Based on the logistical preparation of the said two Arab countries in the Persian Gulf, on the one hand, and the membership of one country in the Abraham Accord and the desire of the one towards the accord on the other hand, led the United States and the Israeli regime to develop their own directional plan for the establishment of a new corridor to limit and at the same time minimize the importance and the increasing role of the Islamic Republic of Iran and China. The idea of connecting the region by rail in 2021 was proposed by the Israeli regime at the I2U2 summit (an assembly consisting of the United States, Israel, the UAE, and India, which was established in late 2021) and was subsequently supported by the Biden administration until at the G20 meeting held in early September 2023, India, Saudi Arabia, the United Arab Emirates and Israel with the support of the United States agreed with the establishment of an East-West maritime-railway corridor that transit the trade between European countries, Israel, Jordan, Arab countries and India. A huge project for the transit of goods that starts from India passes through the UAE and Saudi Arabia and finally reaches European countries by connecting to Jordan and the Israeli regime. This corridor’s apparent and operational purpose is to connect South Asia to the Middle East and Europe and to develop trade and economy among the countries along the route.
However, this project also pursues various political goals; this corridor is one of the initiatives of the United States of America to maintain its influence in the Middle East region and, at the same time, to prevent the increase of Chinese influence in this region; in fact, since the West Asian region is a key part of China’s “One Belt One Road” corridor, the US administration, especially during the Biden presidency, is trying to reduce the strategic value of China’s plans by proposing this new corridor. Another important goal of this corridor is to remove the Islamic Republic of Iran from a key transit route and reduce the dependence of global transportation on the strategic Strait of Hormuz.
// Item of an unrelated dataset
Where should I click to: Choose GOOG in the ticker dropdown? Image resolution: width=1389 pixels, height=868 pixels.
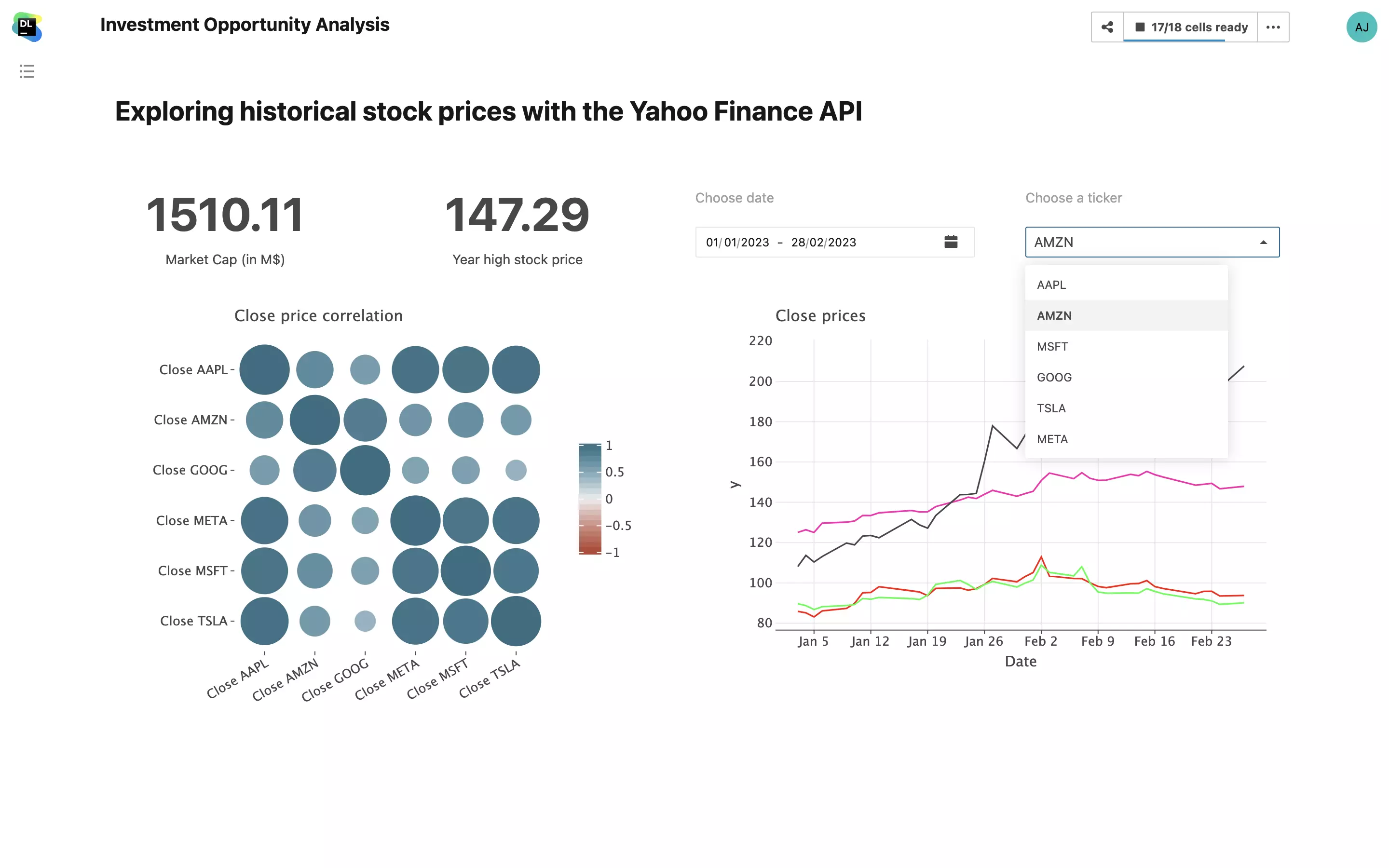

This eliminates the possibility of threatening to close the Strait of Hormuz in times of crisis from the Islamic Republic of Iran (although the Islamic Republic of Iran has never seriously used this tactic and has always been bound by freedom of navigation and international transit) and turns the path of the Arab countries of the Persian Gulf region and, of course, the Israeli regime, if possible, into a safe highway and the center of gravity of international trade.
Based on this, it seems that the new corridor is a serious harm to the national interests of the Islamic Republic of Iran. Therefore, it is necessary to take measures to deal with the adverse effects caused by the formation of this corridor, some of which are:
– Taking advantage of the potential of normalizing relations with Saudi Arabia and developing diplomacy and quick and comprehensive consultations with the authorities of that country to distance it from the Abraham Accord and normalize relations with the Israeli regime considering its negative consequences;
– Extensive consultation to strengthen the connection of the Arabian Peninsula through Iran to the North-South Corridor for profitable two-way communication with Eurasia, Caucasus, Central Asia, and China;
– Planning and defining specific strategies to use the huge capacity of the coasts and ports of Iran, Iraq, Kuwait, and Saudi Arabia for bilateral transit connections;
– Consulting for the bilateral transit connection of Dammam Port and Imam Khomeini Port to secure the common interests of both Iran and Saudi Arabia;
– Taking advantage of political and legal relations to further encourage India to fulfill its promises and obligations towards Chabahar Port;
– Consultation and cooperation with China to reach a common solution to counter the anti-Iranian and anti-Chinese goals of the new corridor.
Based on this, it seems that although the formation of the new transition corridor will narrow Iran’s geopolitical and geostrategic space to some extent, the doors of diplomacy are always open. There is a possibility of consultation and give and take for countries. The point here is that anti-Iranian plans should not be allowed to be implemented and operational without cost and trouble for the designing countries and their partners unless the interests of Iran are also taken into account somehow.